El último día de
mayo se cumplieron 50 años de la ejecución en Argentina de Adolf Eichmann, uno
de los pensadores y el ejecutor que con mas celo se aplicó a que, lo que se
conoce como la solución final, fuese una realidad contante pero poco sonante.
Redondeando, un total de seis millones de personas que desaparecieron por los
sumideros o se hicieron humo a través de las chimeneas de los campos de
concentración nazis.
Ahora ya no pasan cosas
como éstas, pero no somos mejores ni mas civilizados. Sencillamente la guerra
que padecemos, tambien llamada crisis (¿ha habido alguna guerra que no haya
sido una crisis maliciosamente incontrolable?), se ha adaptado a nuestro estilo
de vida. Al igual que los campos de exterminio. Ciertamente, dos no se pelean
si uno no quiere, pero eso no rebaja un ápice la beligerancia del que quiere sangre,
ni evita por ello el enfrentamiento. Estamos en guerra pues, por tanto no es hora de que
nos dejen en paz. Hay que pasar al ataque. Nuestros incansables hoplitas urbanos, que anunciaron a
bombo y platillo los idus de mayo, han de recuperar con prontitud la capacidad
de volver a entender el significado profundo y auténtico de la violencia, sino estamos perdidos. Y no digo que se
lancen, sin ton ni son, a poner bombas o a pegar tiros en la nuca. ¡Que
antiguos y pasados de moda, que rídiculos podrían llegar a ser! La batalla se
libra sin cuartel (en la doble acepción de la expresión), desde hace décadas,
en el campo sin piedad de la economía, pero nuestros soldados siguen jugando en la calle y
moviendo las manos como si se tratara de una gincana escolar. Créame, esta guerra es de verdad y va en serio. Se acabó el recreo.
La incompetencia
no es sólo de la casta política, aliada necesaria del poder bancario en su etapa
final de desesperada corrupción antes de desaparecer para siempre. La incompetencia
es también de una sociedad enajenada que tiene el cerebro hecho trizas, hasta el extremo
de haber sido incapaz de preparar a dirigentes que puedan imaginar estrategias de
ataque o tácticas de contención en ese territorio tan difuso y volátil como es
la economía financiera, para salvaguardar de sus inclementes bombardeos a la
economia productiva, que es donde respiramos los mortales. Sobran proclamas
donde nada mas se escuche el lamento del derrotado.

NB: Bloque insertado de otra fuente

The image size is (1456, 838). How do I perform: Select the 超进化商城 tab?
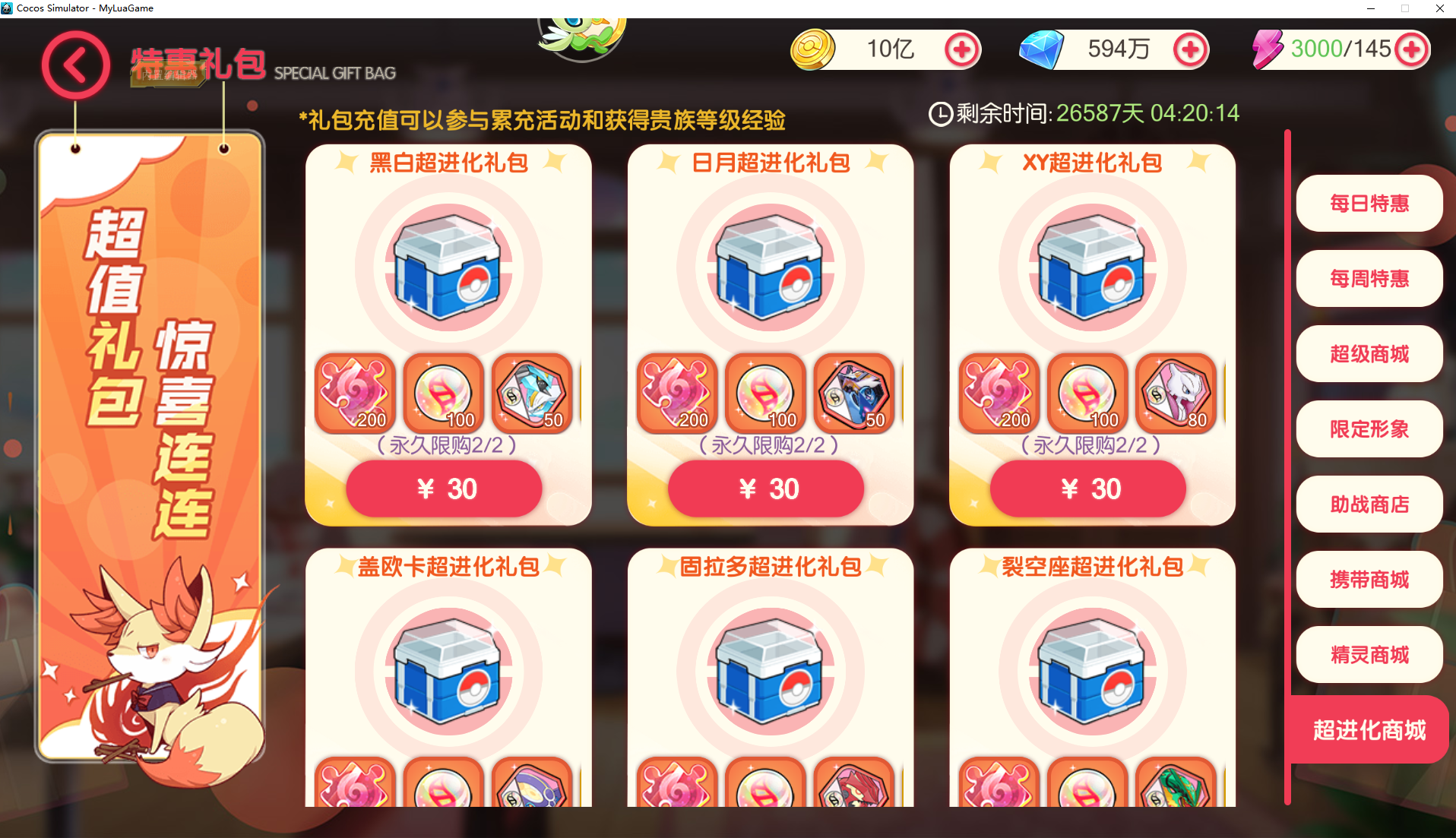[1369, 729]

Faltan programas para
combatir en un territorio donde todo es desconocido, hechos con rigor, donde
prevalezca ese tipo de inteligencia que abra ventanas en el pozo más oscuro y
en los que haya que poner en práctica el espíritu de disciplina y sacrificio. Basta ya de desesperos, así no se gana una guerra. Sobran libelos con frases y palabras de esas que es imposible
no ser un abajo firmante. Y ya está. Frases y palabras vacías, dichas hasta la
saciedad en todos los mentideros para acallar el miedo que nos acongoja, único
sentimineto realmente existente que hace inamovible nuestra vocación bovina. Falta inventar un lenguaje verdaderamente transitivo que de cuenta de todo eso y a todo oyente, barriendo de una vez por todas el lenguaje autista, agorero u optimista, con el que están haciendo su agosto los vendedores
de crecepelo que acompañan a toda contienda bélica. Y en los momentos de tregua leamos la oración fúnebre de Pericles, con la que se dirigió a
los atenienses en una situación semejante allá por el siglo V antes de Cristo.